* [WRITTEN REQUEST]
Pick up the passage on Romania's mediation law after its last sentence and continue it.

* [PAGE TEXT]
=-=-=
The mediation law adopted in 2006 by the Romanian Parliament has been modified for more than fifteen times, each modification tentatively solving one problem and creating ten others. Unfortunately, because there are no monitoring mechanisms and hence statistics available, there is still no clarity with respect to use of mediation and its impacts on the judiciary. We simply don’t have evidence regarding the impacts of mediation on both the private and the public sectors. What we do have, is an anecdotal belief that the mediation experiment has “successfully” failed in Romania.

Given all the above, the Propact Center for Mediation and Arbitration has implemented, between June 2018 and October 2019, the project “Mediation – effective public policy in the civic dialogue”. The project was financed under the Romanian Operational Program Administrative Capacity 2014-2020, Priority Axis 1 – Public administration and efficient judicial system, Component 1 – “Increasing the capacity of NGOs and social partners to formulate alternative public policies”. The overall goal of this project was to formulate, most likely for the first time, a sustainable public policy regarding mediation in Romania.
=-=-=
* [MATERIAL]
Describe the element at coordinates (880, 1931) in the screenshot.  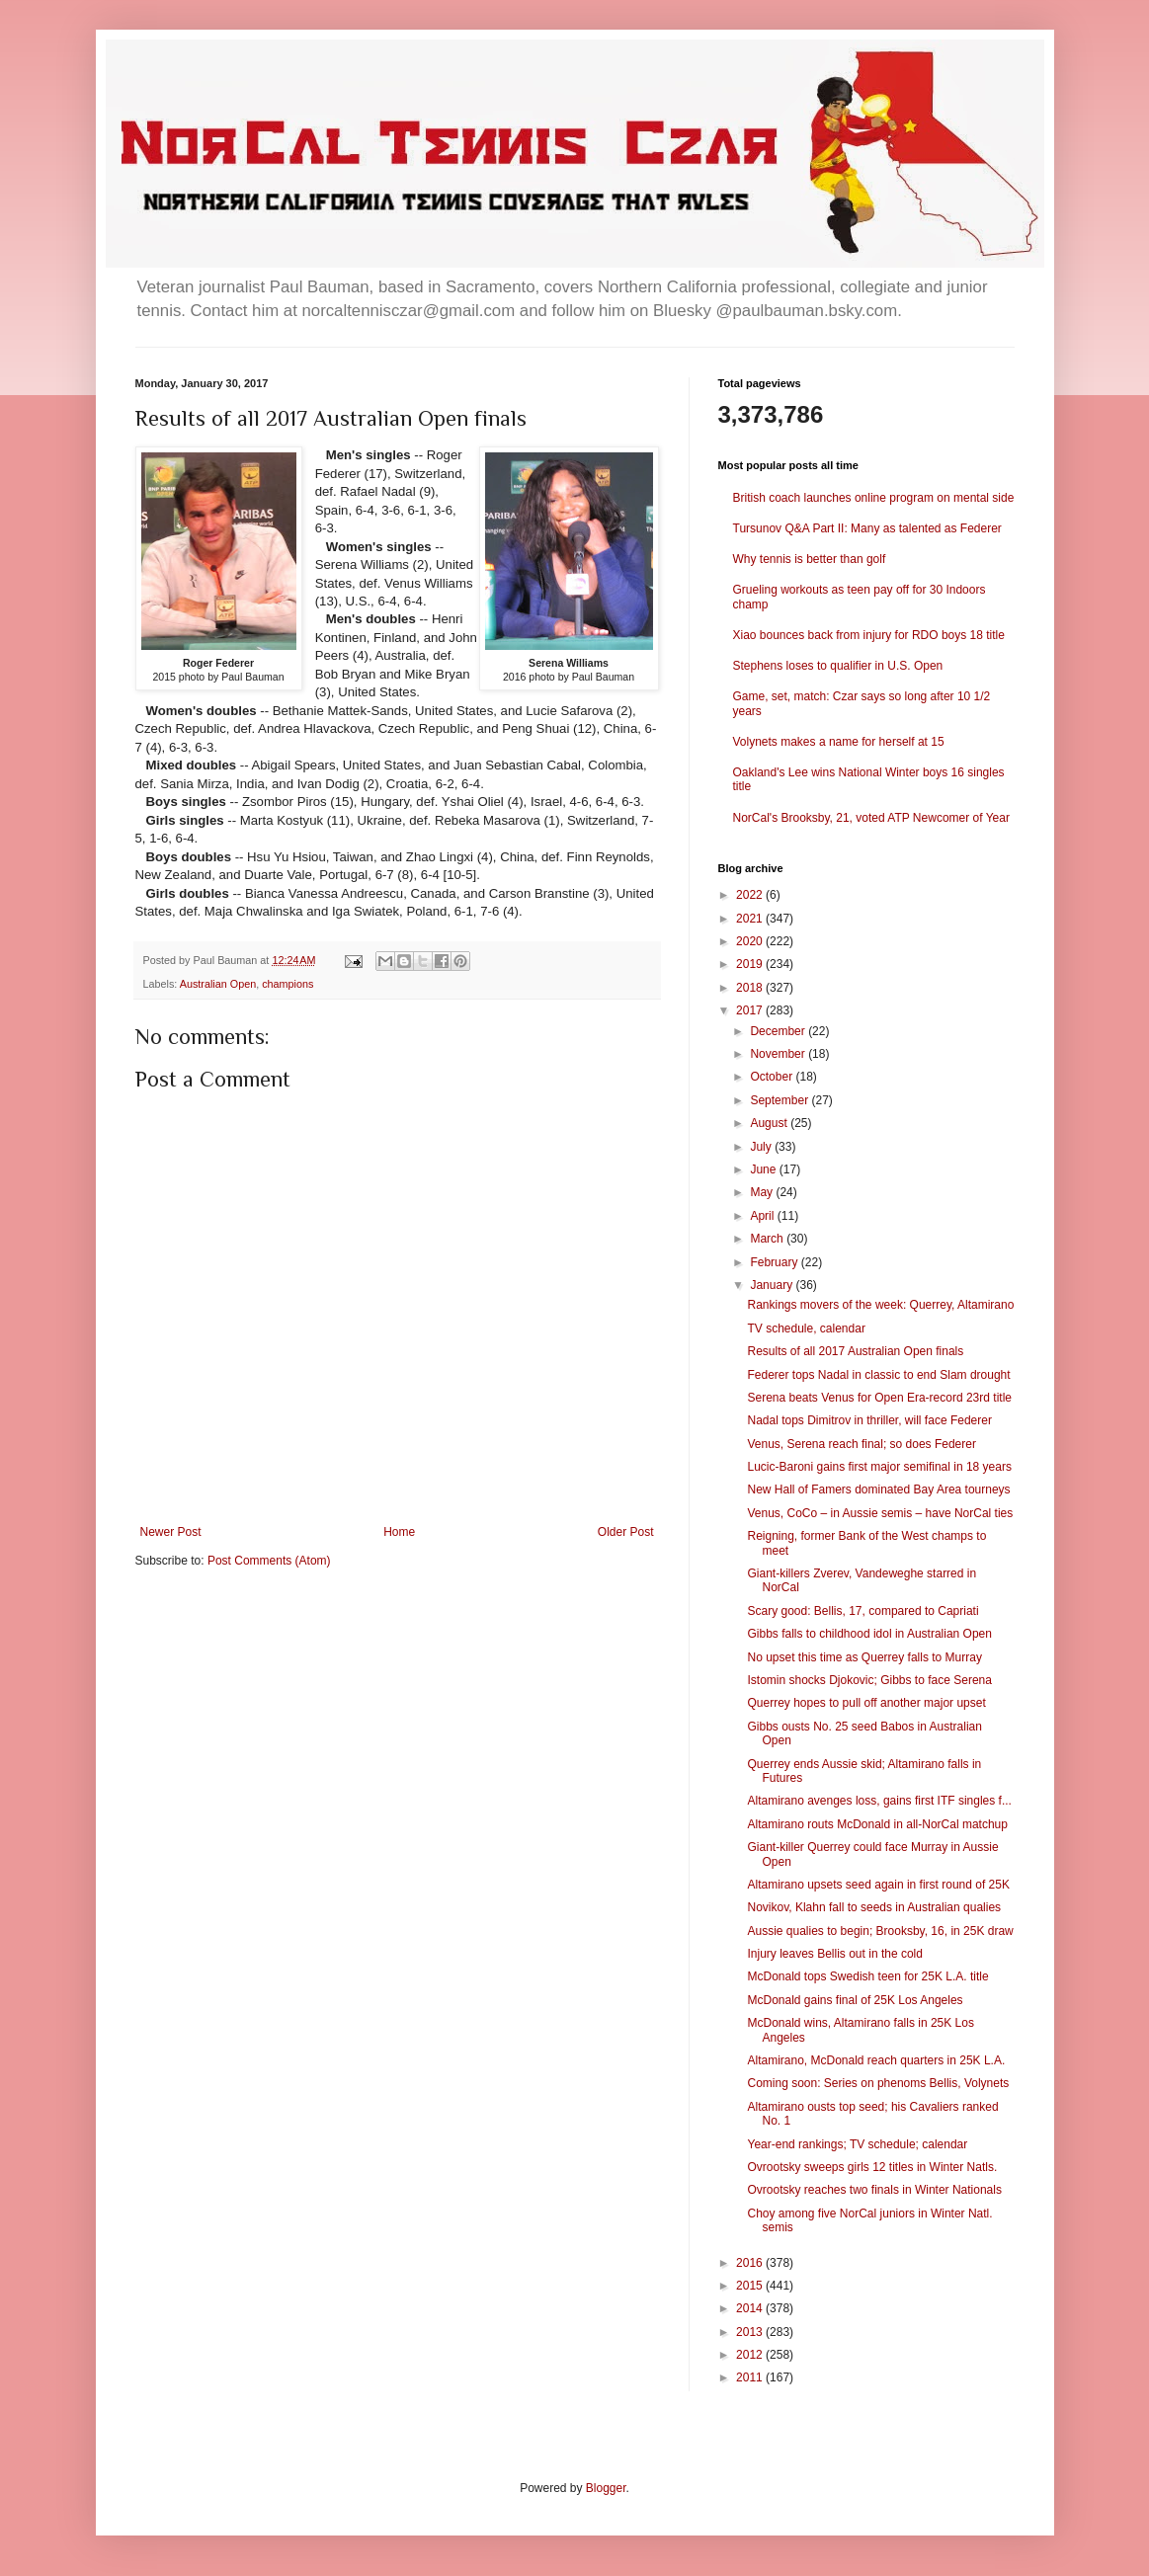
I see `Aussie qualies to begin; Brooksby, 16, in 25K draw` at that location.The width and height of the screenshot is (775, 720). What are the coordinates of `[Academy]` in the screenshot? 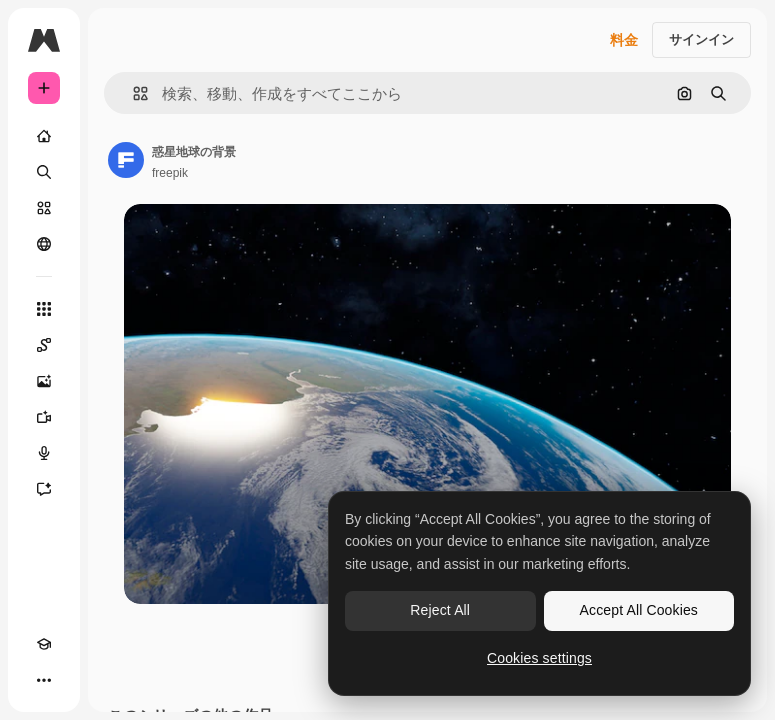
=-=-=
* [OUTPUT BELOW]
We’re not going to spend a lot of time here describing the mediation status in the EU or the Romanian context. What we will say, however, is that after developing a safe full voluntary mediation legal framework for almost 10 years and some 20+ thousands mediators trained a “chance” was taken to boost the demand for mediation through an information session mandatory but free of charge for the plaintiff, before submitting the case to the national courts that, otherwise, would dismiss the case as inadmissible.

Although the strategy of developing the demand for mediation through legislation (i.e. the opt-out model implemented in Italy) is a very good one if combined with effective policies to ensure the quality of mediation services, to promote and use mediation services by both the public and private sectors, this strategy can actually make things a lot worse, which was the case of Romania. Specifically, the Romanian Constitutional Court decided in 2014 that the INADMISSIBILITY SANCTION for failure to attend the mandatory information sessions is not aligned with the letter of the Constitution. Following this constitutionality check, the perception in the public space was that MEDIATION is not constitutional.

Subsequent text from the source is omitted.